When Yehyia returned in 2006 from Canada, where he had moved as a child during the war, he set about picking up after his chihuahua.

“People thought I was crazy,” he says.

He did not proselytise much at first. Fouled streets were a bigger issue in the Christian east, since most traditional Muslims do not keep dogs in their homes. Veterinary patients on the west side are 80 per cent cats, he says, while in the east they are 80 per cent dogs.

But with growing secularism and returning expatriates, the number of dogs in his practice tripled, a trend he sees reflected underfoot.

A Lebanese man walks with his dogs, during an outing to promote animal rights in the capital
A Lebanese man walks with his dogs, during an outing to promote animal rights in the capital (Getty)

So Yehyia started to clear the “land mines” outside his clinic. Then he hung 300 glove dispensers around town. Fellow vets started calling – not to join him, but to accuse him of self-promotion for printing his clinic’s name and number on the boxes.

A city official arranged a meeting, then cancelled. The gloves vanished; Yehyia saw traders on the seafront using them to hand out roasted corn.

For the vet, the whole episode was a reminder of why there is no law requiring cleaning up after dogs in the first place: the lax enforcement and rampant use of bribes and connections that doomed other recent public-minded laws, like those requiring seat belt use and banning smoking in restaurants.

“The war made it so no one respects the laws,” he says. “If you stop at the red light, they will shout at you and say, ‘Do you think you are in Europe?’”

He has found sympathy in one quarter: Babikian’s group. They added poo to their agenda as they held street fairs promoting walking and biking.

Her group has more political connections, and a bit more traction. It was founded by a member of parliament, Nadim Gemayel, son of the assassinated president.

The neighbourhood group released adverts on social media showing a bearded hipster, first cursing – “I stepped in it” – then holding his head high on a cleaner street.

Recently, Beirut’s city government has posted some signs urging people to scoop the poop. But Babikian has pushed in vain for “a real campaign” – sustained, high-profile, on television.

The most obvious solution – a fine – would be pointless here.
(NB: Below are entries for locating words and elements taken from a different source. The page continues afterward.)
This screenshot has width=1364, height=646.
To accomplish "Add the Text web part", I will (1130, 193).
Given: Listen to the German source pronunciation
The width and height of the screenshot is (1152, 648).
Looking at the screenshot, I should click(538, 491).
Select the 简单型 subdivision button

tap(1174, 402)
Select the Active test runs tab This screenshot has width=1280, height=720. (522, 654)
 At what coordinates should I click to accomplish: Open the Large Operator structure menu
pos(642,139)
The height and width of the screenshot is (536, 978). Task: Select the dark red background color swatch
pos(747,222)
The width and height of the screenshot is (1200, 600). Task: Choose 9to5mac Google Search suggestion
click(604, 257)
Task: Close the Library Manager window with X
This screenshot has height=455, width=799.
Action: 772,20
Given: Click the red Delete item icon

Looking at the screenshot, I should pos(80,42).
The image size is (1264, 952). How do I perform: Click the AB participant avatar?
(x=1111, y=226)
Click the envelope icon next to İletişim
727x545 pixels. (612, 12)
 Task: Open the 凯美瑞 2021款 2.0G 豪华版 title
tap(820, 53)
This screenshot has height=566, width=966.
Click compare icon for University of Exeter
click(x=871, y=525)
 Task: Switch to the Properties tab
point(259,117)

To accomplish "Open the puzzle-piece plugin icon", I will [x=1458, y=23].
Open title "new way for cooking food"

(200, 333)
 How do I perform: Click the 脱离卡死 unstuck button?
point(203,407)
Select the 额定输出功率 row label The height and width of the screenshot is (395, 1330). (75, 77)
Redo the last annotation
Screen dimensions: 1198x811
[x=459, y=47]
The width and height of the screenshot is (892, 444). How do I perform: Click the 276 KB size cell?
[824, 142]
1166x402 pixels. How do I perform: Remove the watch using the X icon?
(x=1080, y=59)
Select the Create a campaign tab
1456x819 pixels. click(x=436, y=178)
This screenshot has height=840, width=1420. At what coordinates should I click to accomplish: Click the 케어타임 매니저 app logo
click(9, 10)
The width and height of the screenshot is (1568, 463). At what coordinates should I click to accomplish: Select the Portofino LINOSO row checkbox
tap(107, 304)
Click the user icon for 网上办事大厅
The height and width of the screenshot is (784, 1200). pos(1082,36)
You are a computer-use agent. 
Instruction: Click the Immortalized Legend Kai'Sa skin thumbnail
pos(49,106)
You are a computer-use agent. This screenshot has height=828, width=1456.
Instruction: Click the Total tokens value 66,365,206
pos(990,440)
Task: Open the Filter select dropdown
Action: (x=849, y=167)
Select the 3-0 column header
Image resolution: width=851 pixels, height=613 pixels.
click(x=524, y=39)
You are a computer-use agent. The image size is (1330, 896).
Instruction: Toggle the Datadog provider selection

Those for smoking and traffic violations are routinely ignored.

Another problem, says Gaby Ferneine, a city council member, is that Beirut has no real city police, only a tiny municipal guards force.

But there is a glimmer of hope in Sioufi, the district where I found Nawfal walking his German shepherd. The next pair to pass are Josine Pacaro, 46, and Bruno, a miniature doberman. Pacaro, a house worker from the Philippines, is wearing a pink uniform and plastic gloves.

Asked if she scoops, she says: “Yes, of course. We are the ones to step in it!”

She became a convert after a single misstep “on the kaka”.

“Enough,” she says. “I pick it up.”

She gazes down a line of dog deposits, of various vintages, leading to one of the city’s few public parks. Flies hover, gleaming in the sunset.

“I try to convince them,” she says. “But, you know – stubborn people!”